:: Your task ::
All of the records below should be retyped exactly, with no pictures included.

--------

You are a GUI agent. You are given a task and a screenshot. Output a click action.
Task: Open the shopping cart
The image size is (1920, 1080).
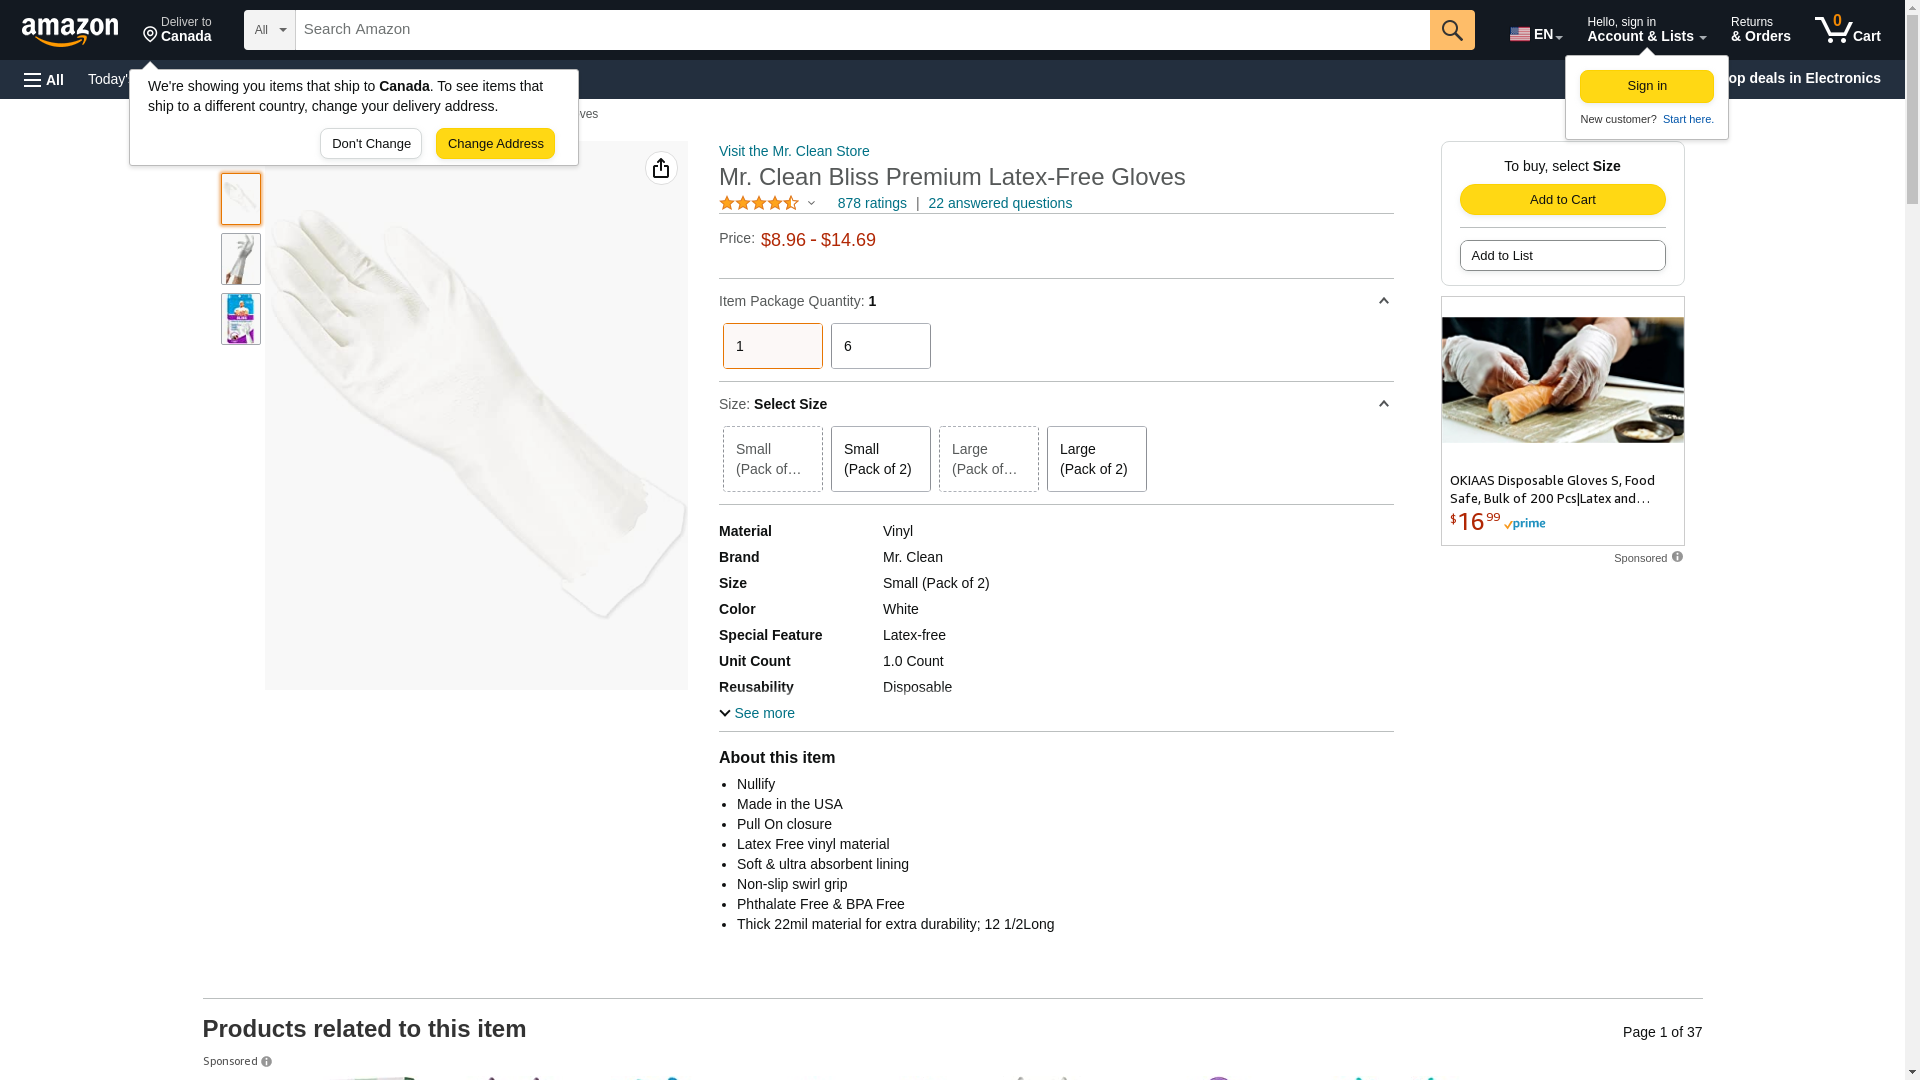pos(1847,30)
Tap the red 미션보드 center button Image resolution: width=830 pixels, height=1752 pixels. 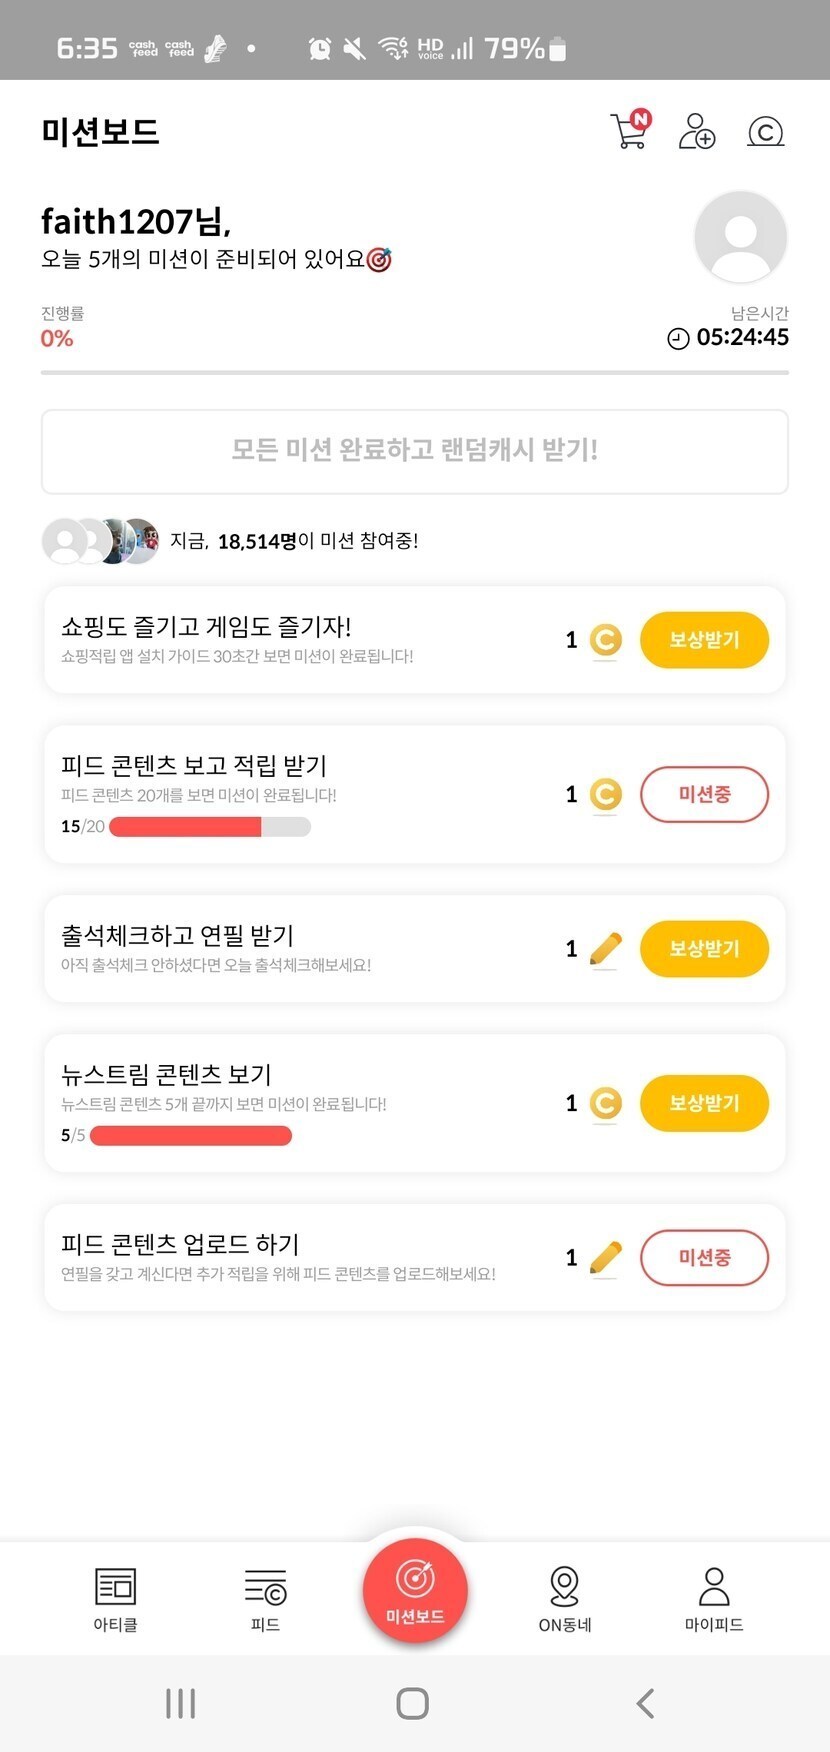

--------

:: Output of the task ::
You are a GUI agent. You are given a task and a screenshot. Output a click action.
Task: Open the shopping cart
The image size is (1920, 1080).
pos(1847,30)
Tap the red 미션보드 center button Image resolution: width=830 pixels, height=1752 pixels. 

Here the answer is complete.